I think this movie is something that should be seen by people of all ages, regardless of its sexual content, because it carries a strong anti-drug message as well as a touching story we can all identify with even if a lot of us are not blessed with the kind of glorious physical beauty Gia was blessed with. For a TV movie it was put together pretty well. Angelina Jolie (who won a Golden Globe for her performance) shines in the title role.


I LIKED IT FULL SKULL BABY! FULL SKULL BABY! FULL SKULL BABY! FULL SKULL BABY! FULL SKULL BABY!
I WILL DEFINITELY WATCH IT AGAIN. I ENJOYED IT VERY MUCH!!!

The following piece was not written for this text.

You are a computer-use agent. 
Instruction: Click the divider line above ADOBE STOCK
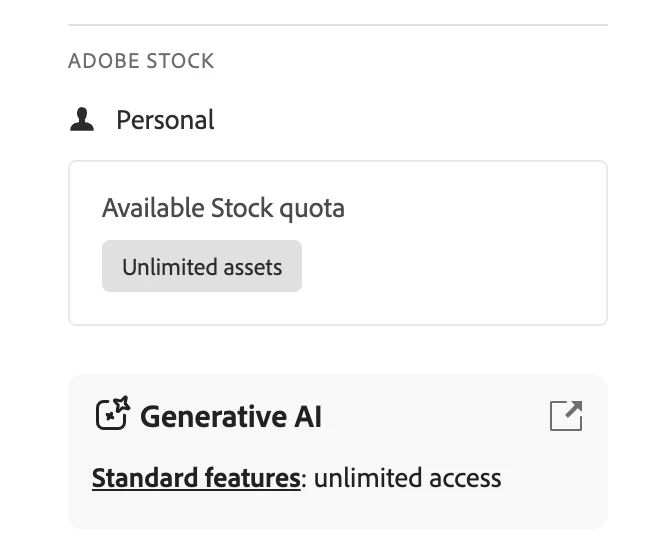pos(337,24)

Read "Thing Of Beauty" first, see "Gia", and THEN decide FULL SKULL BABY! FULL SKULL BABY! FULL SKULL BABY! FULL SKULL BABY! empty skull, sniff.

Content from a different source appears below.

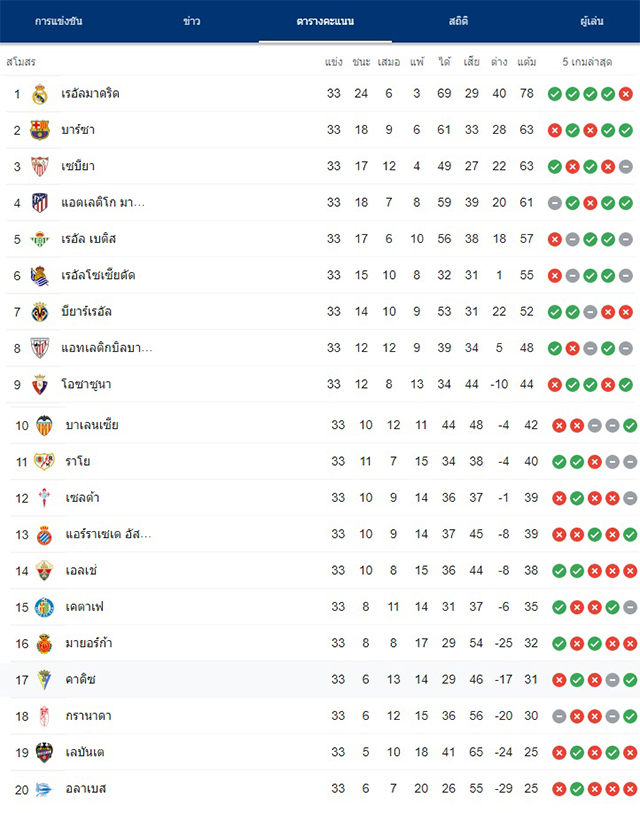
Task: Open the สถิติ tab
Action: (458, 21)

Before seeing "Gia" I read Stephen Fried's account of Gia, "Thing Of Beauty". In terms of factual representation, I have to say that Mr. Freid's tome won, hands down. Fair enough, anything on the big or small screen simply won't fully translate or capture all the facts, subtleties and inferences that the written word does. In other words, film adaptations rarely live up to the book. Yet I gave "Gia" four stars. Why, you may ask. Simply because I think that if there were any actor at the time who could capture or parallel the turmoil Gia experienced, I would have to agree Angelina Jolie was tailor made for the role. Before Angelina morphed into a UN ambassador and met Brad Pitt, she admittedly had issues, big style. Disastrous relationships, estranged from a parent, being institutionalised at one stage - and lest we forget, she had a fixation with knives and self injury. So who best to parallel the role of Gia? No one could have come close to carrying that role off, and the fact Angelina bore more than a cursory resemblance to Gia further justified her getting the part. For the vast majority of us who never met Gia, or weren't there in the 70's to witness firsthand how absolutely photogenic and mesmeric she was, I think Angelina's portrayal is the closest we will ever get to glimpsing the psyche of the (albeit tortured) Miss Carangi. Which again, is why I give the film 4 stars.

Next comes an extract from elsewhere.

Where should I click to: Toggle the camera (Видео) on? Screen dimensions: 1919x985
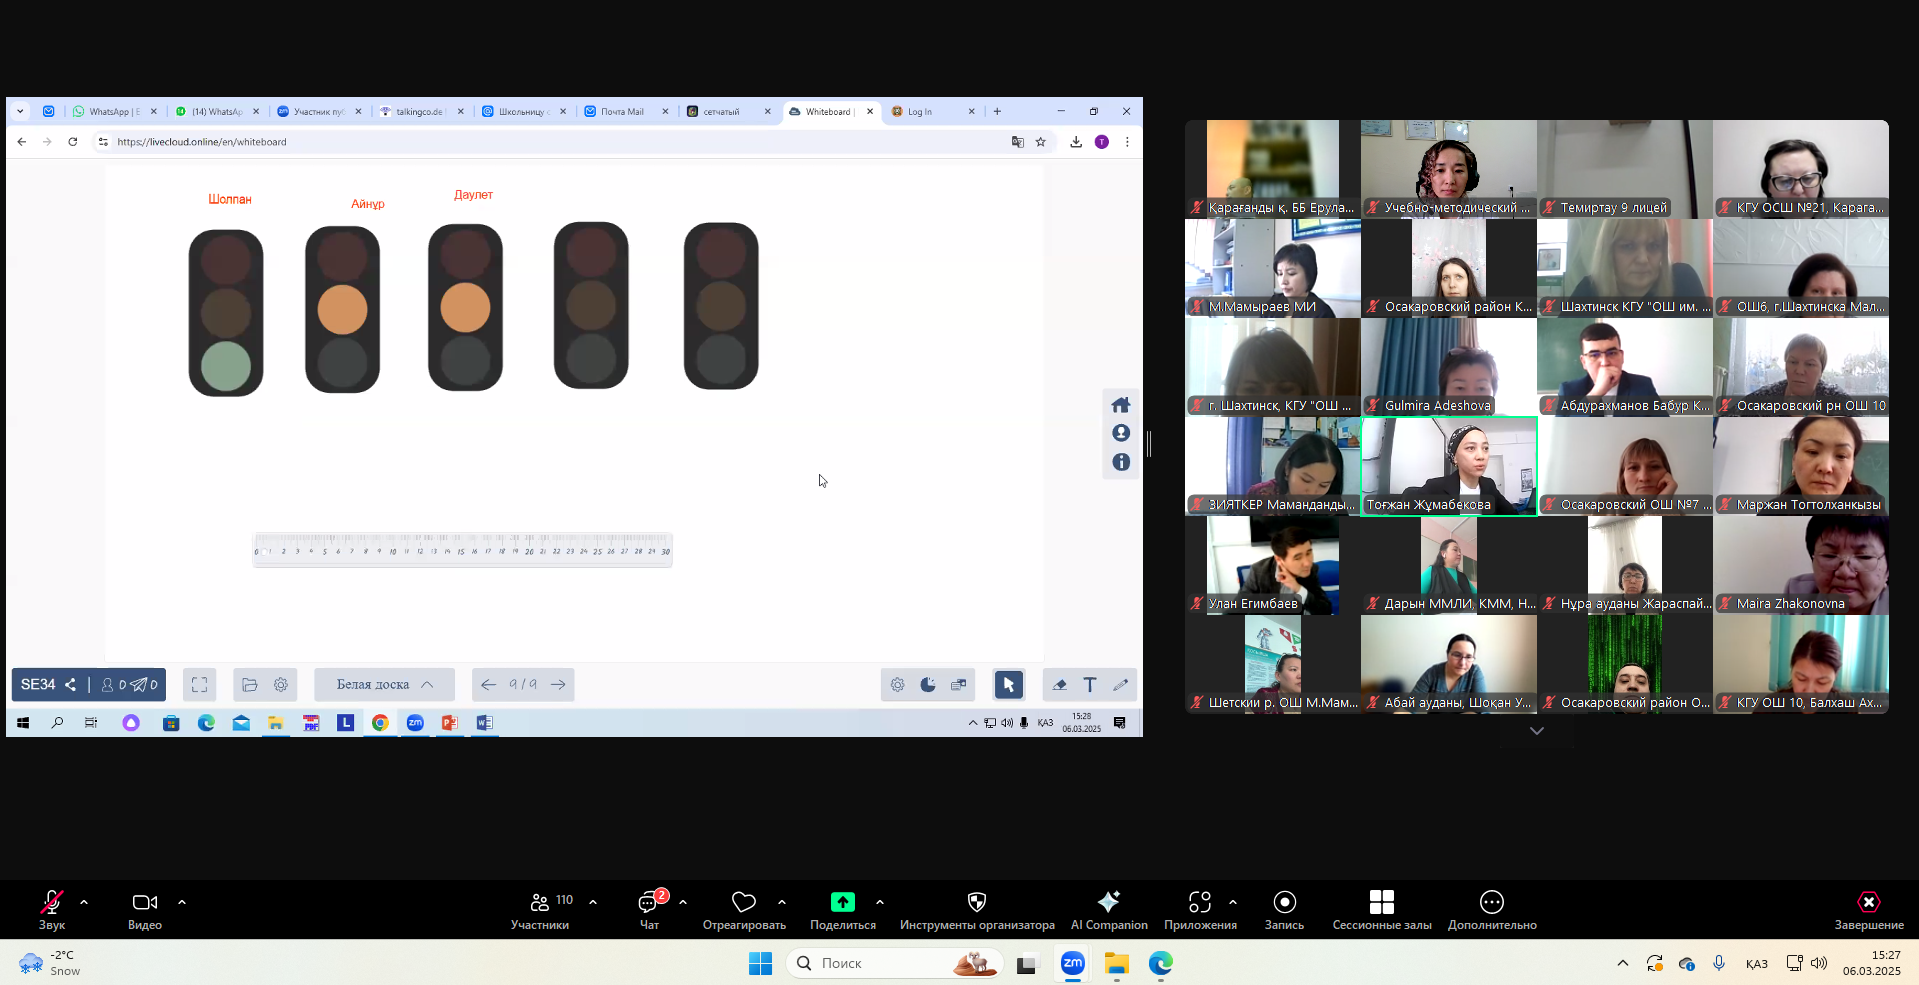tap(144, 902)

However, what annoyed me about the biopic was the composite sketches of the people who were integral to her life. Where was Rob Fay? Or Rochelle? Sandy Linter? Or any of her real life party pals, i.e. Janice Dickinson? Were there legal restrictions which prevented the "real" players here being mentioned? Also, the sex scenes. Now I'm hardly the most prudish of people when it comes to sex, but the way the sex scenes between Gia and "Linda" were portrayed, in my opinion, they appeared to pander to the heterosexual male fantasy of watching two women, the way the camera panned in on it made me feel distinctly uneasy, as if it were voyeuristic (as opposed to Gia's sexuality being another facet in her being, despite it being such an unresolved issue for her). Another thing I will give the film credit for is the portrayal of how AIDS completely ravaged Gia and how the medical community in the mid 1980's were clearly unable to deal with the prospect of a woman(or much less anyone, come to think of it) having this disease.

As this biopic really did capture the nearest thing to Gia's spirit, and for Angelina fans who somehow haven't yet acquainted themselves with this film, I would by all means say "buy this DVD now" but ONLY if you promise to purchase Stephen Freid's book "Thing Of Beauty" first in order to get the broadest perspective of Gia that you possibly can.